(Stored records)
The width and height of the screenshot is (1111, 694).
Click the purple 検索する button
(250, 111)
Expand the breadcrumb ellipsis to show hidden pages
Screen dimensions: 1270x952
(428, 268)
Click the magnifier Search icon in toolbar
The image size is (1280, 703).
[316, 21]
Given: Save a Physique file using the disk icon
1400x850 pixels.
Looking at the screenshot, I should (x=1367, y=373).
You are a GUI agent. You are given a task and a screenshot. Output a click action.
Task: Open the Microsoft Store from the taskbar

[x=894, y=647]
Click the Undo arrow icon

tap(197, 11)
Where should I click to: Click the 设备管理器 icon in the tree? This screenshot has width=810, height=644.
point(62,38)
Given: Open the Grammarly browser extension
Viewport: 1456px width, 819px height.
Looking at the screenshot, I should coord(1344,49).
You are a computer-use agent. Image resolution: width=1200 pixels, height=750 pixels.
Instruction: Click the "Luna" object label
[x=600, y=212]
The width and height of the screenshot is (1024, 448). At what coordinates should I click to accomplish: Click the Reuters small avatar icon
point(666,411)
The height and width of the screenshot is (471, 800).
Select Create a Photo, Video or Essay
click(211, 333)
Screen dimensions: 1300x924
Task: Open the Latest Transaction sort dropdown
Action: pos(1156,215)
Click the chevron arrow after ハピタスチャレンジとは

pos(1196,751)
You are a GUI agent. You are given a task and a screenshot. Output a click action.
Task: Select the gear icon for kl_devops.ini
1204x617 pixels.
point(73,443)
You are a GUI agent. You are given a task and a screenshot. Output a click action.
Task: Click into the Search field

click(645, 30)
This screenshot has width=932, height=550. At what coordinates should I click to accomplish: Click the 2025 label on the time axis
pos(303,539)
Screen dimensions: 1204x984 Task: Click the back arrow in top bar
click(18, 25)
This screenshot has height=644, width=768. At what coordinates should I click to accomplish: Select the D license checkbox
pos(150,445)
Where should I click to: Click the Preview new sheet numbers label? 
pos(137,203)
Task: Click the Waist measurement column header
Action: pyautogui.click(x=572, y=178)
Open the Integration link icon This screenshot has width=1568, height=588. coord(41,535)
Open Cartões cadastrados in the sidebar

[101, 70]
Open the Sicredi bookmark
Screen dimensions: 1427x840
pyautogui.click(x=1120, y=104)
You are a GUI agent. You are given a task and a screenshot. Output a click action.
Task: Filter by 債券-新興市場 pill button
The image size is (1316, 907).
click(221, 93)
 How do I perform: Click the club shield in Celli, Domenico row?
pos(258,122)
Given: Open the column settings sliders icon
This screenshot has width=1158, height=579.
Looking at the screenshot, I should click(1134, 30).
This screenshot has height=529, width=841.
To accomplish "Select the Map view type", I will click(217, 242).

#### PROBLEM TO SOLVE
Transcribe every line of the stored records above, character for character, with no changes.

#### EXPECTED ANSWER
The width and height of the screenshot is (1111, 694).
Click the purple 検索する button
(250, 111)
Expand the breadcrumb ellipsis to show hidden pages
Screen dimensions: 1270x952
(428, 268)
Click the magnifier Search icon in toolbar
The image size is (1280, 703).
[316, 21]
Given: Save a Physique file using the disk icon
1400x850 pixels.
Looking at the screenshot, I should (x=1367, y=373).
You are a GUI agent. You are given a task and a screenshot. Output a click action.
Task: Open the Microsoft Store from the taskbar

[x=894, y=647]
Click the Undo arrow icon

tap(197, 11)
Where should I click to: Click the 设备管理器 icon in the tree? This screenshot has width=810, height=644.
point(62,38)
Given: Open the Grammarly browser extension
Viewport: 1456px width, 819px height.
Looking at the screenshot, I should coord(1344,49).
You are a computer-use agent. Image resolution: width=1200 pixels, height=750 pixels.
Instruction: Click the "Luna" object label
[x=600, y=212]
The width and height of the screenshot is (1024, 448). At what coordinates should I click to accomplish: Click the Reuters small avatar icon
point(666,411)
The height and width of the screenshot is (471, 800).
Select Create a Photo, Video or Essay
click(211, 333)
Screen dimensions: 1300x924
Task: Open the Latest Transaction sort dropdown
Action: pos(1156,215)
Click the chevron arrow after ハピタスチャレンジとは

pos(1196,751)
You are a GUI agent. You are given a task and a screenshot. Output a click action.
Task: Select the gear icon for kl_devops.ini
1204x617 pixels.
point(73,443)
You are a GUI agent. You are given a task and a screenshot. Output a click action.
Task: Click into the Search field

click(645, 30)
This screenshot has width=932, height=550. At what coordinates should I click to accomplish: Click the 2025 label on the time axis
pos(303,539)
Screen dimensions: 1204x984 Task: Click the back arrow in top bar
click(18, 25)
This screenshot has height=644, width=768. At what coordinates should I click to accomplish: Select the D license checkbox
pos(150,445)
Where should I click to: Click the Preview new sheet numbers label? 
pos(137,203)
Task: Click the Waist measurement column header
Action: pyautogui.click(x=572, y=178)
Open the Integration link icon This screenshot has width=1568, height=588. coord(41,535)
Open Cartões cadastrados in the sidebar

[101, 70]
Open the Sicredi bookmark
Screen dimensions: 1427x840
pyautogui.click(x=1120, y=104)
You are a GUI agent. You are given a task and a screenshot. Output a click action.
Task: Filter by 債券-新興市場 pill button
The image size is (1316, 907).
click(221, 93)
 How do I perform: Click the club shield in Celli, Domenico row?
pos(258,122)
Given: Open the column settings sliders icon
This screenshot has width=1158, height=579.
Looking at the screenshot, I should click(1134, 30).
This screenshot has height=529, width=841.
To accomplish "Select the Map view type", I will click(217, 242).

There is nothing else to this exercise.